Rewrite every line of the listing below with "social link" replaced by "profile link" wherever it appears, leaving everything else unchanged. Leave the pictures out of your answer.

Text and item location entries:
================================
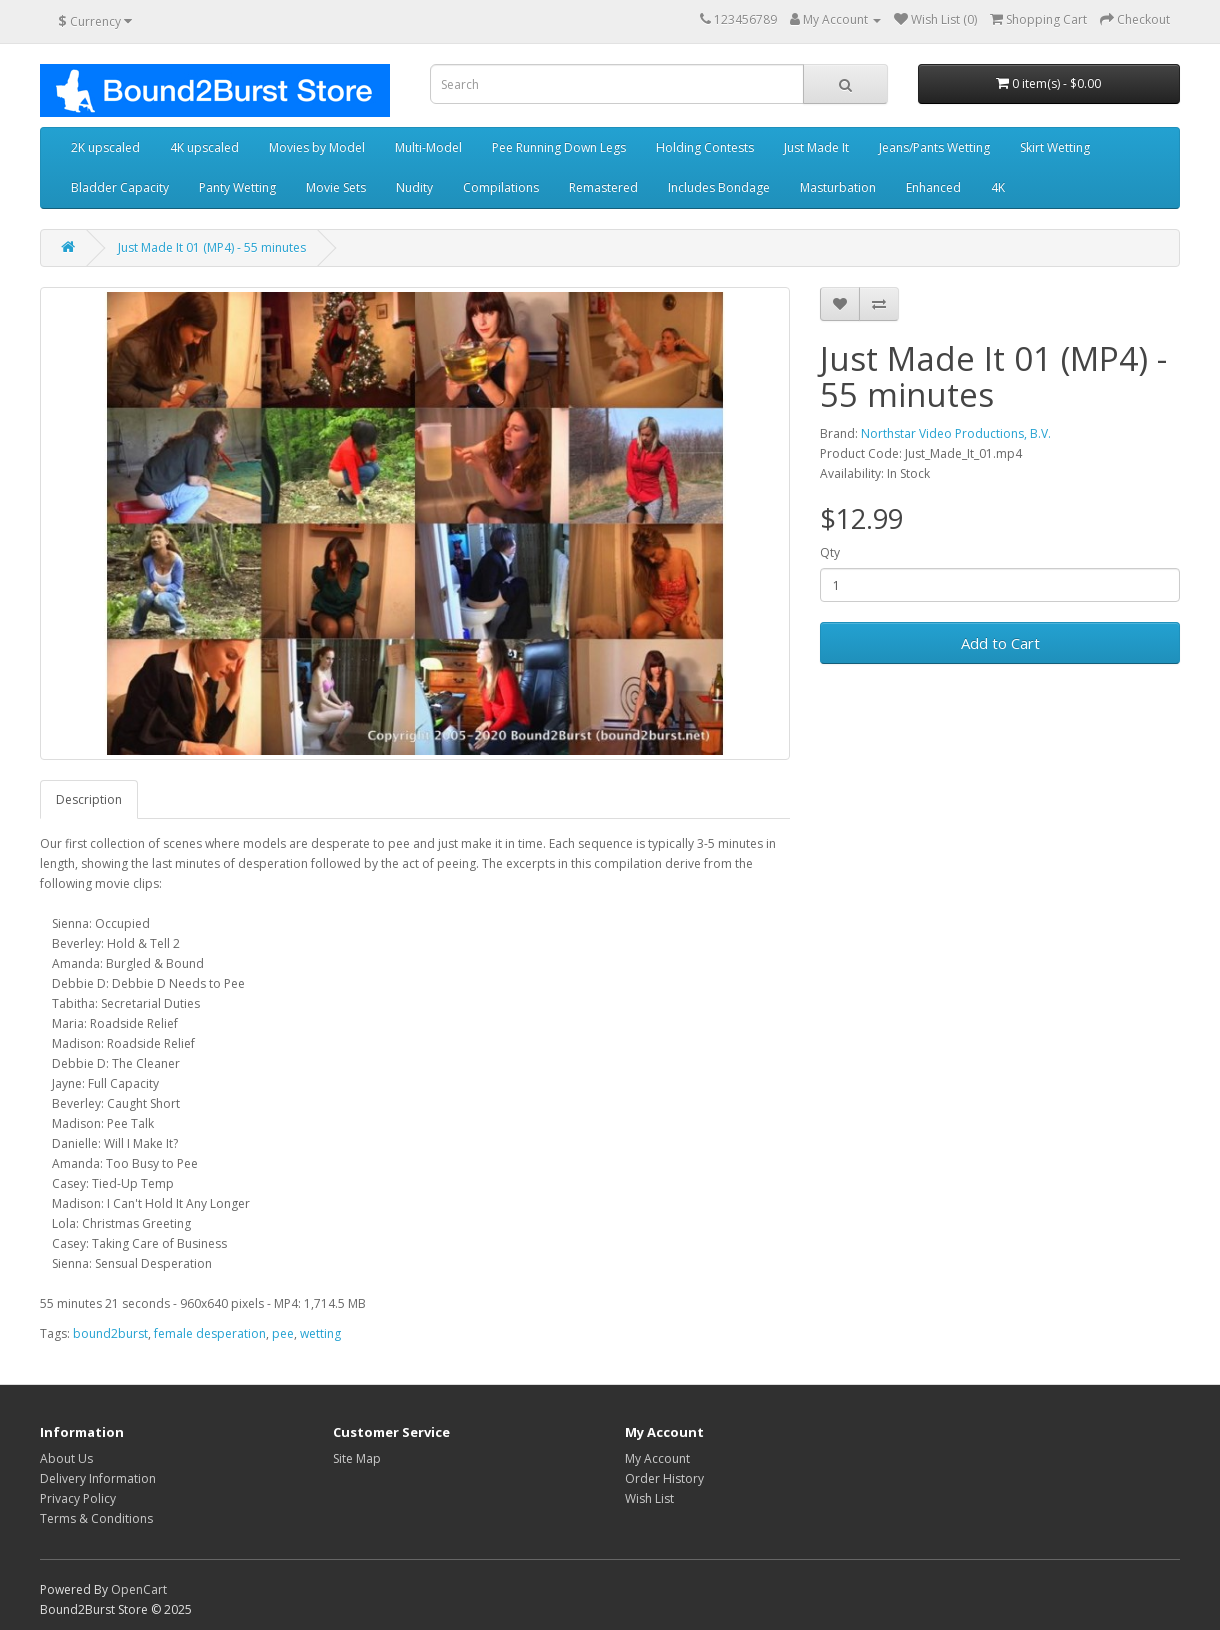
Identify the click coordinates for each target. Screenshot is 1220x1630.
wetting (320, 1333)
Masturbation (838, 187)
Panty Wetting (237, 187)
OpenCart (139, 1589)
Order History (664, 1478)
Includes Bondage (719, 187)
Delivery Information (98, 1478)
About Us (66, 1458)
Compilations (501, 187)
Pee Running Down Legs (559, 147)
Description (89, 799)
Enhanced (933, 187)
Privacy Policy (78, 1498)
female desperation (210, 1333)
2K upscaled (105, 147)
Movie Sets (336, 187)
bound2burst (110, 1333)
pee (283, 1333)
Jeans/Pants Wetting (934, 147)
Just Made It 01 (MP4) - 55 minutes (212, 247)
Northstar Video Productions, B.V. (956, 433)
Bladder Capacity (120, 187)
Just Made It (816, 147)
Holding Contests (705, 147)
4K (998, 187)
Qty (830, 552)
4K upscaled (204, 147)
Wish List (649, 1498)
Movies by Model (317, 147)
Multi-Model (428, 147)
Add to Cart (1000, 643)
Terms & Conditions (96, 1518)
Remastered (603, 187)
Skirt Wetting (1055, 147)
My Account (657, 1458)
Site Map (357, 1458)
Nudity (414, 187)
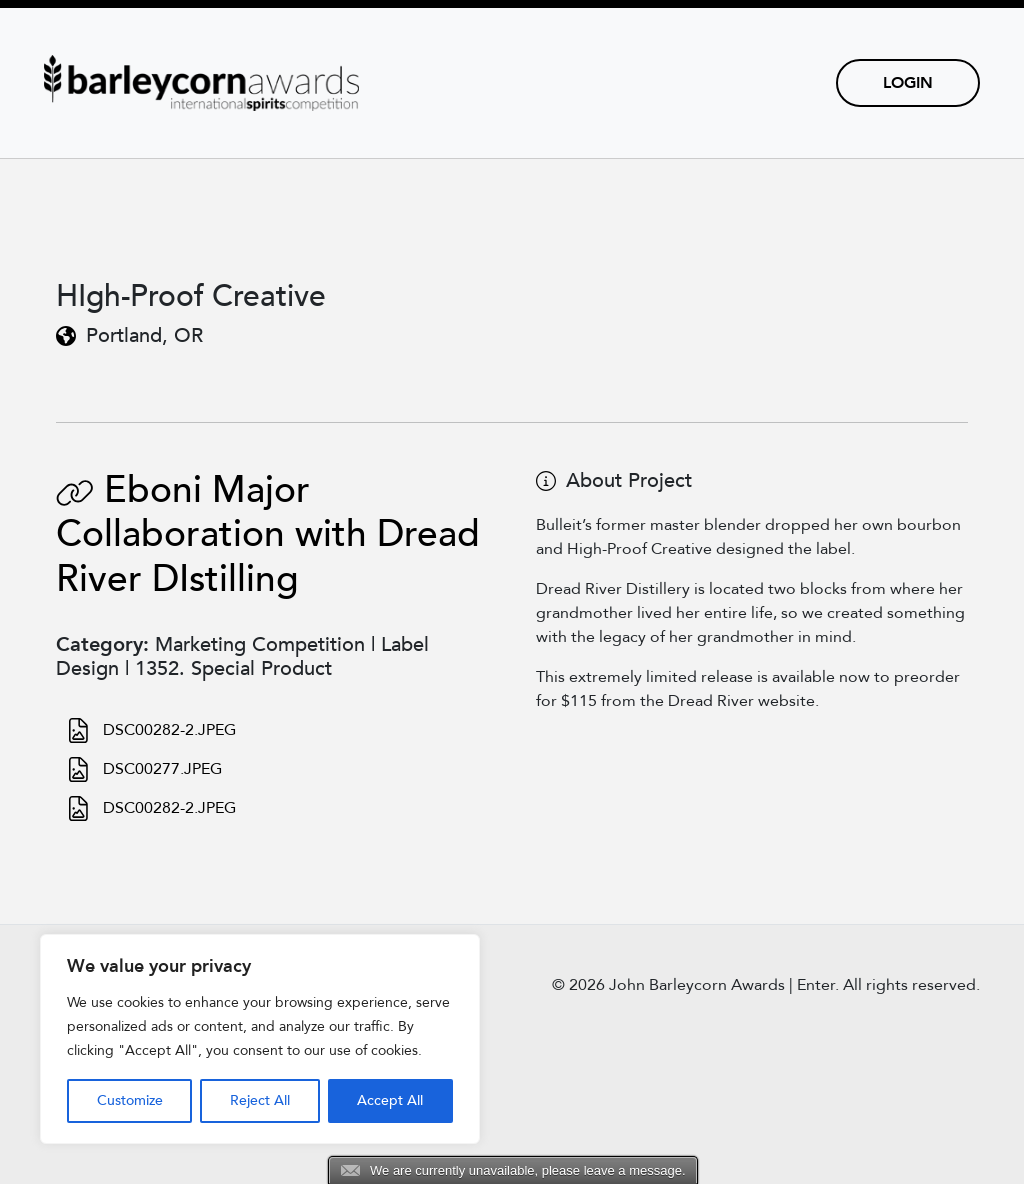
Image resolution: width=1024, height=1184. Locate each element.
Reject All (260, 1100)
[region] (260, 1039)
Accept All (390, 1100)
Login (908, 83)
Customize (130, 1100)
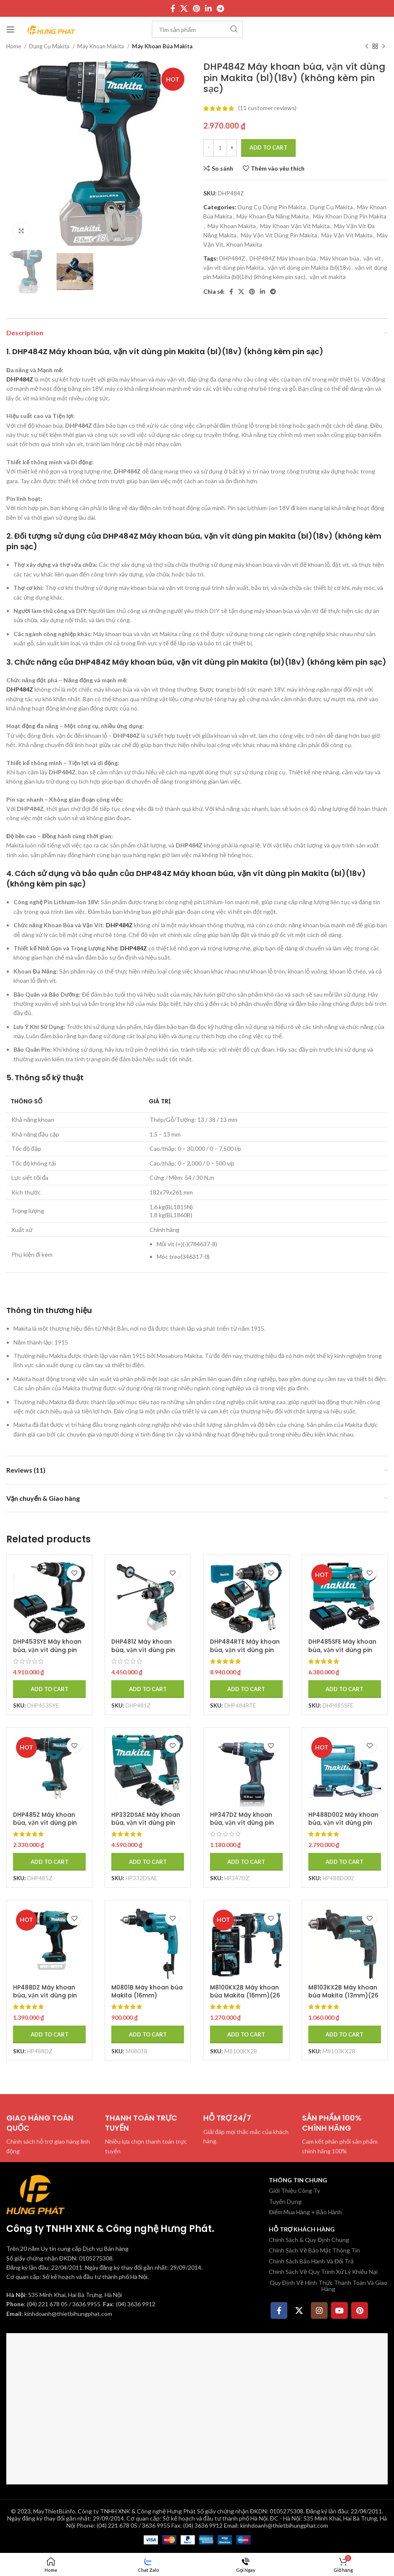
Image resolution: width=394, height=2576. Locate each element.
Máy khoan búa (339, 258)
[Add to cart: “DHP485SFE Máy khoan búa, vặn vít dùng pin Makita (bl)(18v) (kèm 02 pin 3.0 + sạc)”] (345, 1688)
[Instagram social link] (319, 2310)
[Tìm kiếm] (197, 29)
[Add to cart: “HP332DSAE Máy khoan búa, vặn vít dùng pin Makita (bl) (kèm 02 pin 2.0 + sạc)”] (148, 1862)
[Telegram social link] (220, 8)
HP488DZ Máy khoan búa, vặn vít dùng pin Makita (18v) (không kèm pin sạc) (45, 1999)
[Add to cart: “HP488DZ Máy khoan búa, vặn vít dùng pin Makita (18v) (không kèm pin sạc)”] (49, 2034)
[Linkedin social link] (208, 8)
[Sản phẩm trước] (366, 46)
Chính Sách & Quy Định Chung (309, 2239)
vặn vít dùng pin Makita (233, 267)
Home (14, 46)
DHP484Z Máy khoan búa (283, 258)
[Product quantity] (220, 148)
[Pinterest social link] (196, 8)
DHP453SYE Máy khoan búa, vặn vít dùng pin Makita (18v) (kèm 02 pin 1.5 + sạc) (47, 1654)
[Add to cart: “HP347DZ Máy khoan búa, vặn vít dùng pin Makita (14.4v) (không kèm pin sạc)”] (246, 1862)
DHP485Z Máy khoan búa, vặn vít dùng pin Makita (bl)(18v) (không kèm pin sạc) (45, 1826)
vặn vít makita (328, 276)
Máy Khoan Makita (101, 46)
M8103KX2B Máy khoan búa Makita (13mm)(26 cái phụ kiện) (344, 1995)
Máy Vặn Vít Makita (347, 235)
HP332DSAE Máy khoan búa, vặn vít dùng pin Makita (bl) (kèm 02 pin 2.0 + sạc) (148, 1826)
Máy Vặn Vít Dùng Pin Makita (279, 235)
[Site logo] (51, 28)
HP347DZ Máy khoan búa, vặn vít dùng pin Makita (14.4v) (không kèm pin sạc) (243, 1826)
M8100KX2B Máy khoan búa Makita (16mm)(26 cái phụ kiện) (245, 1995)
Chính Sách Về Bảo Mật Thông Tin (314, 2250)
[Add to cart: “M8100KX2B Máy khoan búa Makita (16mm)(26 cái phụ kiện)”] (246, 2034)
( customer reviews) (267, 108)
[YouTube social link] (339, 2310)
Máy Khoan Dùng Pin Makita (349, 216)
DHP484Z (232, 258)
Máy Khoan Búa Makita (162, 46)
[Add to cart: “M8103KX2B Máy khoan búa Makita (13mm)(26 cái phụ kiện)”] (345, 2034)
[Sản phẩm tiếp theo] (383, 46)
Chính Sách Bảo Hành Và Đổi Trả (311, 2261)
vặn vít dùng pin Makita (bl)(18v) (309, 267)
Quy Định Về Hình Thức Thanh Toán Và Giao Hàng (328, 2285)
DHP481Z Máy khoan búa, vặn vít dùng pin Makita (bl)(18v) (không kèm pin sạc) (144, 1654)
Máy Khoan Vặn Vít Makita (295, 225)
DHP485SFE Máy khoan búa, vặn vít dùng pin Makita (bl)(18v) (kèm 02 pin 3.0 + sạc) (343, 1654)
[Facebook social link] (173, 8)
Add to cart (268, 147)
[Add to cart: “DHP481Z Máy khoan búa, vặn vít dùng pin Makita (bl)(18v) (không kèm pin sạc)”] (148, 1688)
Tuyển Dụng (285, 2201)
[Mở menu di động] (10, 29)
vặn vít (372, 258)
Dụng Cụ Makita (50, 46)
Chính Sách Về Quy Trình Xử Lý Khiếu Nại (323, 2271)
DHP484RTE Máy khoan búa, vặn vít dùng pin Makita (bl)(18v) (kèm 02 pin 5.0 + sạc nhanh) (245, 1654)
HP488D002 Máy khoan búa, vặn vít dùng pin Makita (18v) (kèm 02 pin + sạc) (344, 1826)
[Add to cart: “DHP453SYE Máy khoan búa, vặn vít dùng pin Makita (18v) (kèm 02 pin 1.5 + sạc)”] (49, 1688)
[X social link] (184, 8)
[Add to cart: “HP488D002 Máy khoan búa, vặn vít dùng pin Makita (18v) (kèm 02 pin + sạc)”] (345, 1862)
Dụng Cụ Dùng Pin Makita (272, 207)
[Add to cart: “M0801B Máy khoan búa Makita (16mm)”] (148, 2034)
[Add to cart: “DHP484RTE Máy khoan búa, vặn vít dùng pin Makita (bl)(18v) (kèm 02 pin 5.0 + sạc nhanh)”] (246, 1688)
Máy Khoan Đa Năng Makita (272, 216)
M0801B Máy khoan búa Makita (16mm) (147, 1991)
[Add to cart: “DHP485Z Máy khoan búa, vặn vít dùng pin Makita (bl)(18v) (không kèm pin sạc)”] (49, 1862)
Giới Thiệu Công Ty (294, 2190)
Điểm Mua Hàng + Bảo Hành (305, 2212)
================================
RESPONSE BELOW:
Identify the click coordinates for each target. Screenshot is 1220x1630.
wetting (320, 1333)
Masturbation (838, 187)
Panty Wetting (237, 187)
OpenCart (139, 1589)
Order History (664, 1478)
Includes Bondage (719, 187)
Delivery Information (98, 1478)
About Us (66, 1458)
Compilations (501, 187)
Pee Running Down Legs (559, 147)
Description (89, 799)
Enhanced (933, 187)
Privacy Policy (78, 1498)
female desperation (210, 1333)
2K upscaled (105, 147)
Movie Sets (336, 187)
bound2burst (110, 1333)
pee (283, 1333)
Jeans/Pants Wetting (934, 147)
Just Made It 01 (MP4) - 55 minutes (212, 247)
Northstar Video Productions, B.V. (956, 433)
Bladder Capacity (120, 187)
Just Made It (816, 147)
Holding Contests (705, 147)
4K (998, 187)
Qty (830, 552)
4K upscaled (204, 147)
Wish List (649, 1498)
Movies by Model (317, 147)
Multi-Model (428, 147)
Add to Cart (1000, 643)
Terms & Conditions (96, 1518)
Remastered (603, 187)
Skirt Wetting (1055, 147)
My Account (657, 1458)
Site Map (357, 1458)
Nudity (414, 187)
Image resolution: width=1024, height=1184. Locate each element.
Reject All (260, 1100)
[region] (260, 1039)
Accept All (390, 1100)
Login (908, 83)
Customize (130, 1100)
Image resolution: width=394, height=2576. Locate each element.
Máy khoan búa (339, 258)
[Add to cart: “DHP485SFE Máy khoan búa, vặn vít dùng pin Makita (bl)(18v) (kèm 02 pin 3.0 + sạc)”] (345, 1688)
[Instagram profile link] (319, 2310)
[Tìm kiếm] (197, 29)
[Add to cart: “HP332DSAE Máy khoan búa, vặn vít dùng pin Makita (bl) (kèm 02 pin 2.0 + sạc)”] (148, 1862)
[Telegram profile link] (220, 8)
HP488DZ Máy khoan búa, vặn vít dùng pin Makita (18v) (không kèm pin sạc) (45, 1999)
[Add to cart: “HP488DZ Máy khoan búa, vặn vít dùng pin Makita (18v) (không kèm pin sạc)”] (49, 2034)
[Linkedin profile link] (208, 8)
[Sản phẩm trước] (366, 46)
Chính Sách & Quy Định Chung (309, 2239)
vặn vít dùng pin Makita (233, 267)
Home (14, 46)
DHP484Z Máy khoan búa (283, 258)
[Product quantity] (220, 148)
[Pinterest profile link] (196, 8)
DHP453SYE Máy khoan búa, vặn vít dùng pin Makita (18v) (kèm 02 pin 1.5 + sạc) (47, 1654)
[Add to cart: “HP347DZ Máy khoan búa, vặn vít dùng pin Makita (14.4v) (không kèm pin sạc)”] (246, 1862)
DHP485Z Máy khoan búa, vặn vít dùng pin Makita (bl)(18v) (không kèm pin sạc) (45, 1826)
vặn vít makita (328, 276)
Máy Khoan Makita (101, 46)
M8103KX2B Máy khoan búa Makita (13mm)(26 cái phụ kiện) (344, 1995)
Máy Vặn Vít Makita (347, 235)
HP332DSAE Máy khoan búa, vặn vít dùng pin Makita (bl) (kèm 02 pin 2.0 + sạc) (148, 1826)
Máy Vặn Vít Dùng Pin Makita (279, 235)
[Site logo] (51, 28)
HP347DZ Máy khoan búa, vặn vít dùng pin Makita (14.4v) (không kèm pin sạc) (243, 1826)
M8100KX2B Máy khoan búa Makita (16mm)(26 cái phụ kiện) (245, 1995)
Chính Sách Về Bảo Mật Thông Tin (314, 2250)
[Add to cart: “M8100KX2B Máy khoan búa Makita (16mm)(26 cái phụ kiện)”] (246, 2034)
( customer reviews) (267, 108)
[YouTube profile link] (339, 2310)
Máy Khoan Dùng Pin Makita (349, 216)
DHP484Z (232, 258)
Máy Khoan Búa Makita (162, 46)
[Add to cart: “M8103KX2B Máy khoan búa Makita (13mm)(26 cái phụ kiện)”] (345, 2034)
[Sản phẩm tiếp theo] (383, 46)
Chính Sách Bảo Hành Và Đổi Trả (311, 2261)
vặn vít dùng pin Makita (bl)(18v) (309, 267)
Quy Định Về Hình Thức Thanh Toán Và Giao Hàng (328, 2285)
DHP481Z Máy khoan búa, vặn vít dùng pin Makita (bl)(18v) (không kèm pin sạc) (144, 1654)
Máy Khoan Vặn Vít Makita (295, 225)
DHP485SFE Máy khoan búa, vặn vít dùng pin Makita (bl)(18v) (kèm 02 pin 3.0 + sạc) (343, 1654)
[Facebook profile link] (173, 8)
Add to cart (268, 147)
[Add to cart: “DHP481Z Máy khoan búa, vặn vít dùng pin Makita (bl)(18v) (không kèm pin sạc)”] (148, 1688)
Tuyển Dụng (285, 2201)
[Mở menu di động] (10, 29)
vặn vít (372, 258)
Dụng Cụ Makita (50, 46)
Chính Sách Về Quy Trình Xử Lý Khiếu Nại (323, 2271)
DHP484RTE Máy khoan búa, vặn vít dùng pin Makita (bl)(18v) (kèm 02 pin 5.0 + sạc nhanh) (245, 1654)
HP488D002 Máy khoan búa, vặn vít dùng pin Makita (18v) (kèm 02 pin + sạc) (344, 1826)
[Add to cart: “DHP453SYE Máy khoan búa, vặn vít dùng pin Makita (18v) (kèm 02 pin 1.5 + sạc)”] (49, 1688)
[X profile link] (184, 8)
[Add to cart: “HP488D002 Máy khoan búa, vặn vít dùng pin Makita (18v) (kèm 02 pin + sạc)”] (345, 1862)
Dụng Cụ Dùng Pin Makita (272, 207)
[Add to cart: “M0801B Máy khoan búa Makita (16mm)”] (148, 2034)
[Add to cart: “DHP484RTE Máy khoan búa, vặn vít dùng pin Makita (bl)(18v) (kèm 02 pin 5.0 + sạc nhanh)”] (246, 1688)
Máy Khoan Đa Năng Makita (272, 216)
M0801B Máy khoan búa Makita (16mm) (147, 1991)
[Add to cart: “DHP485Z Máy khoan búa, vặn vít dùng pin Makita (bl)(18v) (không kèm pin sạc)”] (49, 1862)
Giới Thiệu Công Ty (294, 2190)
Điểm Mua Hàng + Bảo Hành (305, 2212)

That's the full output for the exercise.